▸ EXERCISE A: Echo the part of the Temple Grandin column that opens with the words containing "Quickly, for those" and closes with "starred Clair Danes.", copying it word for word.
▸ EXERCISE B: In the Temple Grandin column, in what year was Temple Grandin diagnosed with autism?

▸ SOURCE EXTRACT:

^^^^

I sat down to write this column about something else, but as I began to research I found an interesting site with quotes from Temple Grandin. I have used some of these in the past, but I realized that I needed to share some more. This woman has so much information and knowledge to communicate that will help us as parents and advocates understand a little more about the spectrum of autism.
Quickly, for those of you who are not familiar with her, Temple Grandin, according to her website templegrandin.com: “… didn’t talk until she was three and a half years old, communicating her frustration instead by screaming, peeping, and humming. In 1950, she was diagnosed with autism and her parents were told she should be institutionalized. Dr. Grandin has become a prominent author and speaker on the subject of autism because ‘I have read enough to know that there are still many parents and yes, professionals too, who believe that ‘once autistic, always autistic.’ Temple Grandin, Ph.D., is now the most accomplished and well-known adult with autism in the world.” She was also featured in a movie that won many awards which starred Clair Danes.

^^^^

▸ DATA:

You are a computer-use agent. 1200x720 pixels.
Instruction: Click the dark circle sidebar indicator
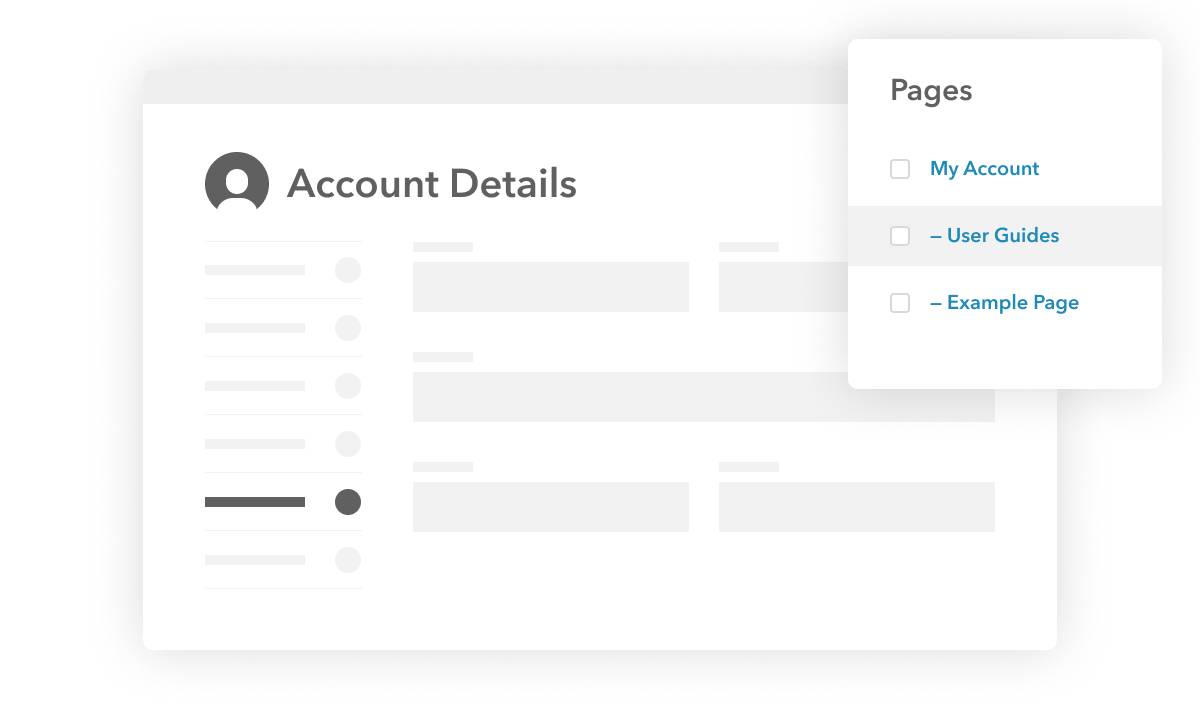348,502
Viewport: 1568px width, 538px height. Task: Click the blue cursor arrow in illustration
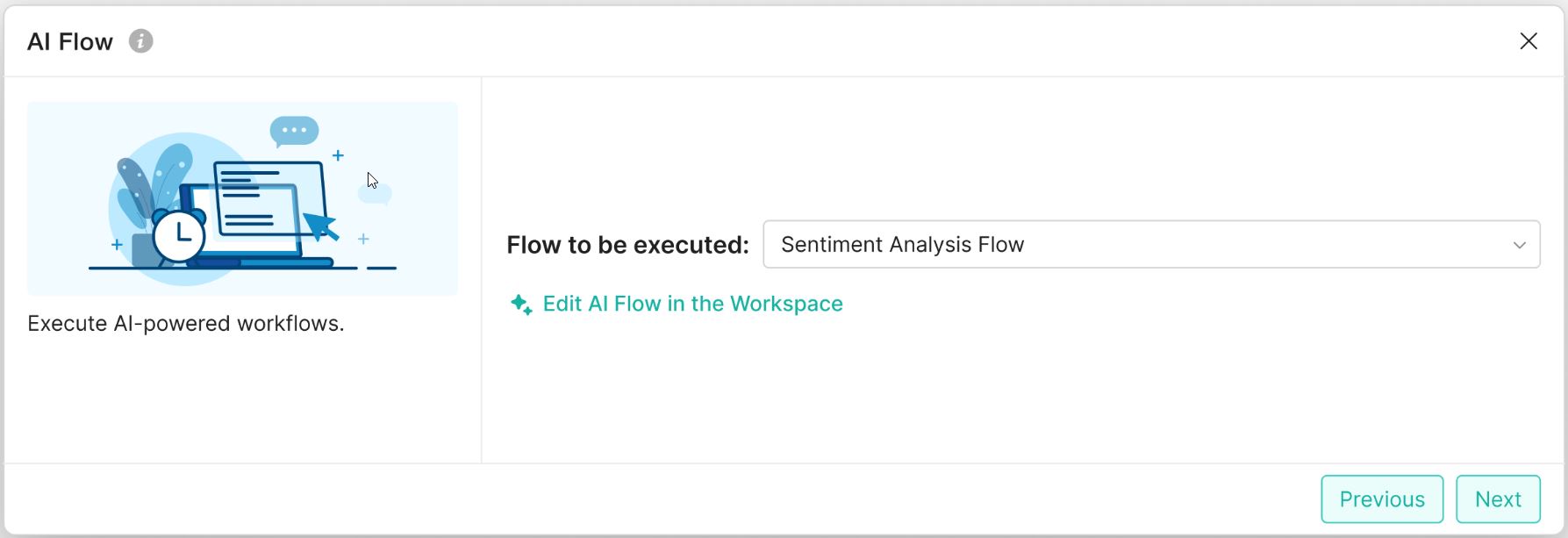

^^^^

▸ FINAL ANSWER A:
Quickly, for those of you who are not familiar with her, Temple Grandin, according to her website templegrandin.com: “… didn’t talk until she was three and a half years old, communicating her frustration instead by screaming, peeping, and humming. In 1950, she was diagnosed with autism and her parents were told she should be institutionalized. Dr. Grandin has become a prominent author and speaker on the subject of autism because ‘I have read enough to know that there are still many parents and yes, professionals too, who believe that ‘once autistic, always autistic.’ Temple Grandin, Ph.D., is now the most accomplished and well-known adult with autism in the world.” She was also featured in a movie that won many awards which starred Clair Danes.

▸ FINAL ANSWER B: 1950